• [REQUIREMENT 1]
In the piece about Spain, which city did the writer settle on?

+ + + + +

Spain Offered Me Room to Reflect.
I settled on Alicante, a city in the Valencian Community (Comunitat Valenciana). While I've been to Spain many times, I hadn't been to Alicante before, but I had great success in Valencia a few years back, and generally liked the vibe of how Valencia and the Comunitat Valenciana treated people. Autonomous communities in a lot of ways are like US States, and Valencia (both the city and the region) very much has a California vibe. Being from California, this suits me well.
After getting my tourist on, and spending a great deal of time thinking, I realized I had a strong urge to write. Or rather, I had a deep and overriding desire to dump all the thoughts and frustrations I'd been feeling about data protection and compliance onto a page. That led to this piece (Beyond Privacy Theatre, or Why our Laws Mean We Can't Have Nice Things). It's honestly one of the most raw and real things I've ever written. And it finally allowed me to articulate why I've been so exasperated with this industry since around 2021, and with adjacent compliance industries since around 2016. In it, I wrote:
The world of data protection has largely fallen into this symbolic representation trap. This is made manifest in all the ways that organizations drown us in information to demonstrate compliance, and signal that they care about our privacy. Whether it’s the endless sea of privacy policies and notices that nobody reads, the non-negotiable e-book length data processing addendums, the cookie notice popups that never remember your preferences, the ‘risk assessments’ that don’t meaningfully evaluate risk, or the security white papers which might as well be marshmallow fluff. It's all so many words, with so little substance.

+ + + + +

• [REQUIREMENT 2]
Repeat the rows word for word, from the line that contains "The image size is (1024, 635)." down through the line that contains "Looking at the screenshot, I should (x=886, y=85).", including both of those lines.

(Collected data entries)
+ + + + +

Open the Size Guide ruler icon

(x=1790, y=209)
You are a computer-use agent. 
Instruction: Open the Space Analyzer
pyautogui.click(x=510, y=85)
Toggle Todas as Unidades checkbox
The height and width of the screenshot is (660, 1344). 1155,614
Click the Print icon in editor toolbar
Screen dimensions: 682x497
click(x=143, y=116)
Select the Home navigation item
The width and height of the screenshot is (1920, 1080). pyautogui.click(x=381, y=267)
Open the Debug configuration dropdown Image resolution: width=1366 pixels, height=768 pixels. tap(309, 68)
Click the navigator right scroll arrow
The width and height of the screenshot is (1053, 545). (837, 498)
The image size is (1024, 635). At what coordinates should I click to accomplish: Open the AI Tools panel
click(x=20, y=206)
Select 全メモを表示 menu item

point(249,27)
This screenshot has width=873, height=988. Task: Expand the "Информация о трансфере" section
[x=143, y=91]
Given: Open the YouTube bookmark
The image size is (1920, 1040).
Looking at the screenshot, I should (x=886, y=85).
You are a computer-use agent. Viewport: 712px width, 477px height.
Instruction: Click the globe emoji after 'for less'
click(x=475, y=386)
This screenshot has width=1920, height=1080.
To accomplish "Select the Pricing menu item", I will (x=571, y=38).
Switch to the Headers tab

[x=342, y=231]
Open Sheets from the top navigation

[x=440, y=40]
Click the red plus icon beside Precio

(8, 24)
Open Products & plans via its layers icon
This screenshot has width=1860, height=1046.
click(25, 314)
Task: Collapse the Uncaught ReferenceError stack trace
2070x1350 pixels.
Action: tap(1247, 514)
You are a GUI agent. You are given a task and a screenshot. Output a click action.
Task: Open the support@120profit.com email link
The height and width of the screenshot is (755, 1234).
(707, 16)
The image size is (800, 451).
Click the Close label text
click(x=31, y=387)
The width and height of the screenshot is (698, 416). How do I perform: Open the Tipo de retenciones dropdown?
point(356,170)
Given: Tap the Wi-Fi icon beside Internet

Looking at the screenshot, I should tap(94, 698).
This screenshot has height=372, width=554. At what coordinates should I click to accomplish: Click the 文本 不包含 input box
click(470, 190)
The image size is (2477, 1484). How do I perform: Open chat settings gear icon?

+ + + + +

• [COMPLETE OUTPUT 1]
Alicante, a city in the Valencian Community.

• [COMPLETE OUTPUT 2]
The image size is (1024, 635). At what coordinates should I click to accomplish: Open the AI Tools panel
click(x=20, y=206)
Select 全メモを表示 menu item

point(249,27)
This screenshot has width=873, height=988. Task: Expand the "Информация о трансфере" section
[x=143, y=91]
Given: Open the YouTube bookmark
The image size is (1920, 1040).
Looking at the screenshot, I should (x=886, y=85).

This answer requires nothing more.